In practice, trade agreements can be registered at the World Trade Organisation (WTO) as “customs unions” so long as “substantially all” trade is covered. This means that border checks are still necessary to deal with any traffic that may contain goods not exempt from tariffs. For example, Turkey has a customs union deal with the EU but it does not cover agricultural goods so every truck has to be checked for these at the border crossing.
On the other hand, a free trade area (such as the EEA) is a group of countries that don’t charge tariffs on the products “originating” from other member states but do not have a common external tariff. There are customs checks within free trade areas to ensure that tariffs are collected on third country goods as they cross an internal frontier and also to collect tariffs on goods made in partner countries that use imported materials in large quantities. Every consignment crossing a border must have documentation confirming its origin, a requirement that does not exist for a customs union.
This all goes back to the original purpose of the EU. It started out as a customs union that had removed tariffs on trade by 1969, but there still remained customs barriers for non-tariff purposes such as checking technical standards compliance. By 1992, this had evolved into the EU single market, allowing for the free flow of goods and services – and no border checks.
Norway is a member of the single market but is not in the customs union. This means its technical standards and verification testing and certification procedures for these are harmonised with the EU, with supra-national enforcement. Lorries travelling between Norway and Sweden (which is in the EU) are potentially subject to border checks for whether their load satisfies rules of origin, but there are no technical checks.
It is the combination of the customs union and single market that created a genuinely frictionless market. Leaving the customs union means that, without a free trade agreement, the UK and the EU must in principle charge tariffs on each other’s products under WTO rules. And unless an agreement has been reached to recognise UK regulations and standards, there will still need to be technical checks on goods for safety. Clearly, in practice, there would be spot checks on vehicles at the UK-EU border.

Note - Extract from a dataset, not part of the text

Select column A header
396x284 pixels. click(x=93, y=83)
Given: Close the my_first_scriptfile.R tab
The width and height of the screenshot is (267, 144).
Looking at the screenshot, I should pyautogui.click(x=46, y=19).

Outside of a free trade agreement with the EU, the UK would need to ensure comprehensive paperwork to document compliance with EU rules and origin status. This would also involve random spot checks at borders to verify the paperwork was in order and also some more time-consuming physical checks to ensure the paperwork and the physical goods matched.
The UK government’s new paper addresses many of these issues – but largely in aspirational terms. Its emphasis on the power of technology to smooth over the transition fails to take into account that physical checks will be necessary – something Norway has found in its cross-border trade with Sweden. This means the first option of a “streamlined” customs arrangement will likely still involve a lot of red tape and delays for businesses, which must prove they meet the EU’s standards.
It is also very hard to see how the second option proposed of “a new customs partnership with the EU” could work. The position paper’s suggestion that the UK could mimic the EU external tariffs for goods destined for consumption in the EU (in the hope that this would exempt them from further customs checks) would involve complex tracking procedures. This would be extremely hard to apply to components buried inside finished products.
It would also require a supra-national mechanism to enforce or at least monitor compliance with EU standards, if EU states are not to have the right to stop UK goods at the border. Yet there is not much appetite for supra-national bodies in the UK – after all, the whole point of Brexit was to “take back control”.
Having said all this, the question remains: why would the EU accept these proposals? The UK suggests that it would be in everyone’s economic interests to do so, but EU officials have already expressed scepticism. It could well be wishful thinking – if not some kind of negotiating strategy by the UK government.